Free Books to Give Away

Thursday, 9 August 2012

How to Manage Allergic Rhinitis?


Management


The diagnosis of allergic rhinitis is often straightforward, with its features of swelling and blockage of the airway, congestion, excess mucous production, sneezing, and runny nose. Other symptoms include itchiness and watery eyes.


Sometimes, allergic rhinitis has to be distinguished from a cold or influenza. There is no fever with allergic rhinitis last for weeks and even months, but that of a cold or influenza seldom last more than a week.  Patients with allergic rhinitis may have itchy eyes and nose but not those with a cold or influenza.


The identification of the allergen is important in managing the condition. If the cause of allergic rhinitis is doubtful, allergy tests are carried out:


·        Skin prick test:

This is involves placing the allergens on the arm and pricking the skin to introduce the allergen into it. If the skin becomes itchy, red and swollen, it is a possible reaction.


·        Blood test:

This involves measuring the level of lgE antibody produced in the blood in response to a suspected allergen.


The doctor will prescribe treatment after taking into consideration the type, frequency and severity of the symptoms, patient’s preference for oral tablets or a nasal spray, and whether there are allergic conditions like conjunctivitis or asthma.


The medicines prescribed include antihistamines and corticosteroids. Antihistamines block the action of the histamine released during an allergic attack. They can be taken as tablets, as nasal sprays, or drops. The earlier antihistamine has drowsiness as a side effect.
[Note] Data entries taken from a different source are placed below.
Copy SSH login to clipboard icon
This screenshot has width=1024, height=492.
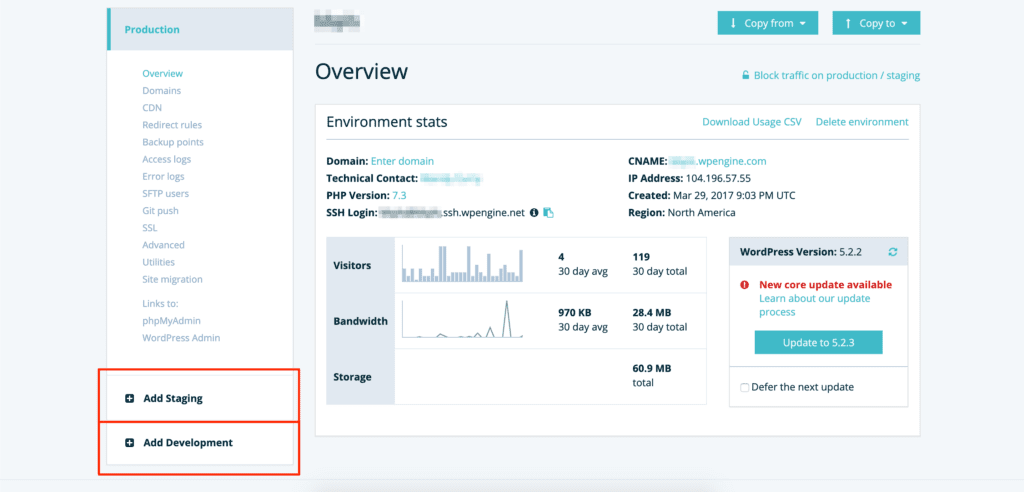click(x=548, y=213)
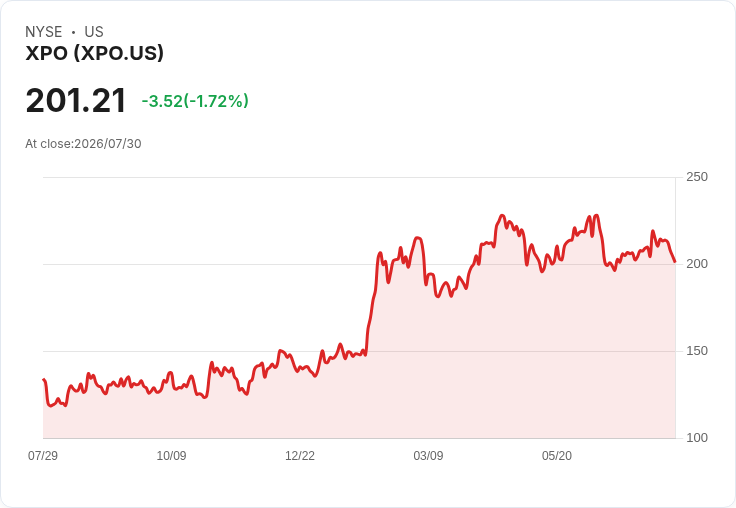The height and width of the screenshot is (508, 736).
Task: Click the 03/09 date axis label
Action: [x=428, y=455]
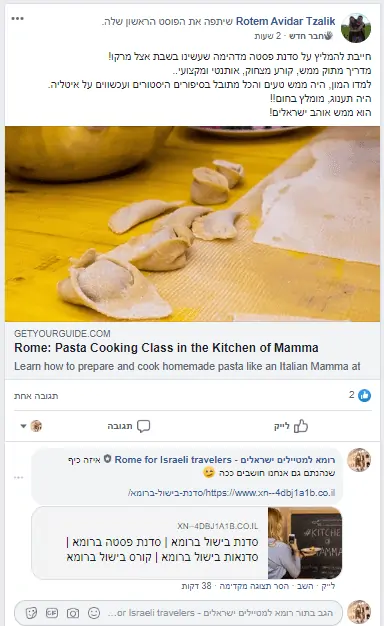This screenshot has width=384, height=626.
Task: Open Rotem Avidar Tzalik's profile
Action: point(285,21)
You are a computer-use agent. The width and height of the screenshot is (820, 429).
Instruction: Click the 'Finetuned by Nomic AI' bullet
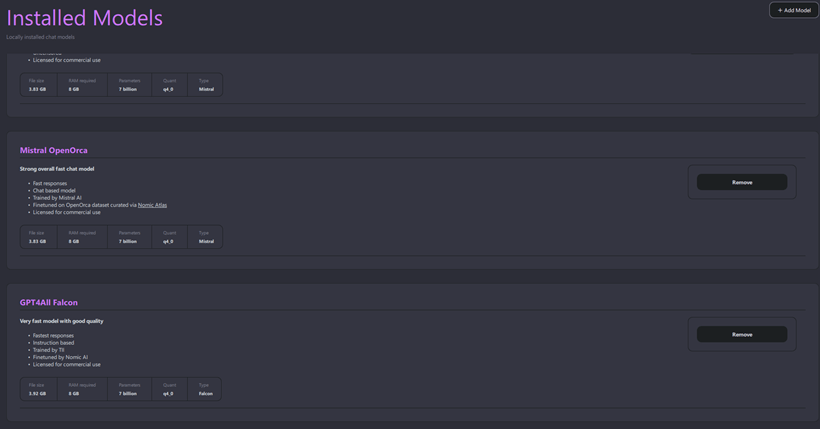point(60,357)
The newer antihistamines do not usually cause drowsiness, although some people still get this side effect.


Special precautions are necessary if antihistamines are used in children and pregnant women.


Corticosteroids act by affecting the body’s response to the allergen. It takes a longer time to act but lasts longer. The side effects, although rare, include nasal dryness and irritation and nose bleeds.
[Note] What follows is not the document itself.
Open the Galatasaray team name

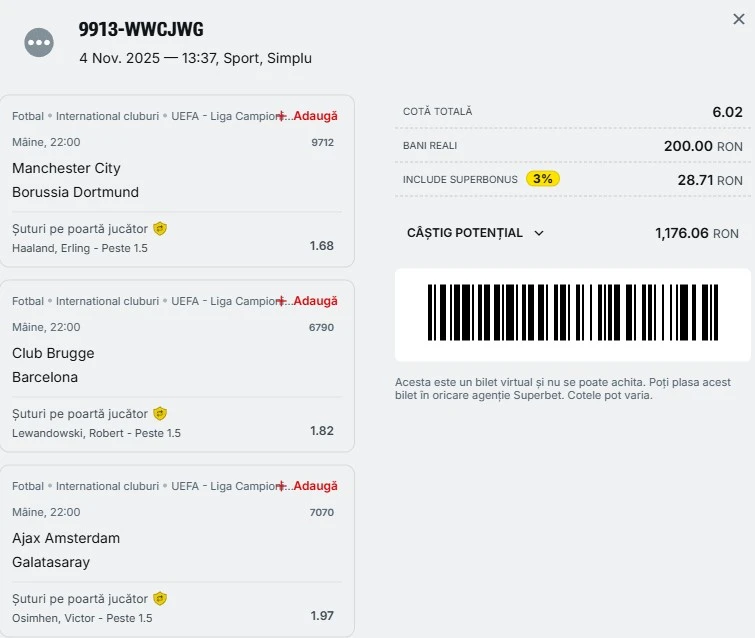pyautogui.click(x=51, y=562)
It is not advisable to use nasal decongestants for more than a week as they can worsen the congestion. Nasal decongestants cannot be used if one is taking the group of anti – depressants called monoamine oxidase inhibitor (MAOI).


There are occasions when a referral will be made to a specialist, particularly if the response to treatment is unsatisfactory. After an evaluation, the specialist may prescribe different medicine or suggest immunotherapy. This treatment is only suitable for certain types of allergic rhinitis. It involves increasing the patient’s exposure to the allergen gradually so that the patient becomes less sensitive to it, and decreases the likelihood of an adverse reaction when exposed to the allergen in the future.
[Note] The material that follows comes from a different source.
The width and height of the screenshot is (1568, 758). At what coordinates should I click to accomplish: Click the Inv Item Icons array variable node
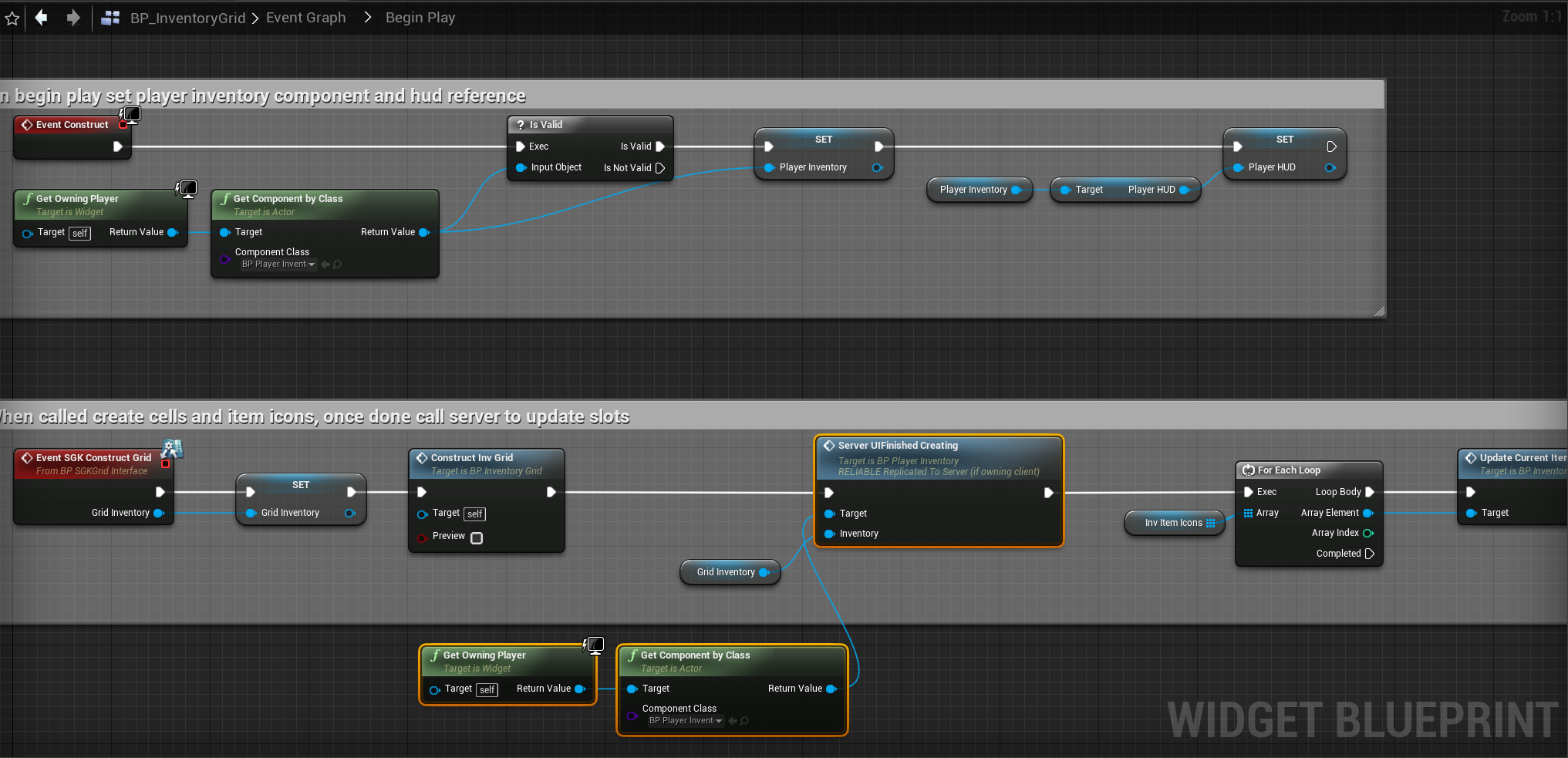click(1173, 523)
This treatment has to be done under medical supervision as there is a small risk of anaphylactic shock, which is potentially life threatening.


Surgery is rarely recommended. However, if there are nasal polyps which worsen the allergic rhinitis, surgery may be beneficial.


Prevention is always better than cure. The avoidance of the allergen will prevent the allergic rhinitis. A discussion with the doctor will be helpful on the prevention of exposure to dust mites, animal flakes and pollen.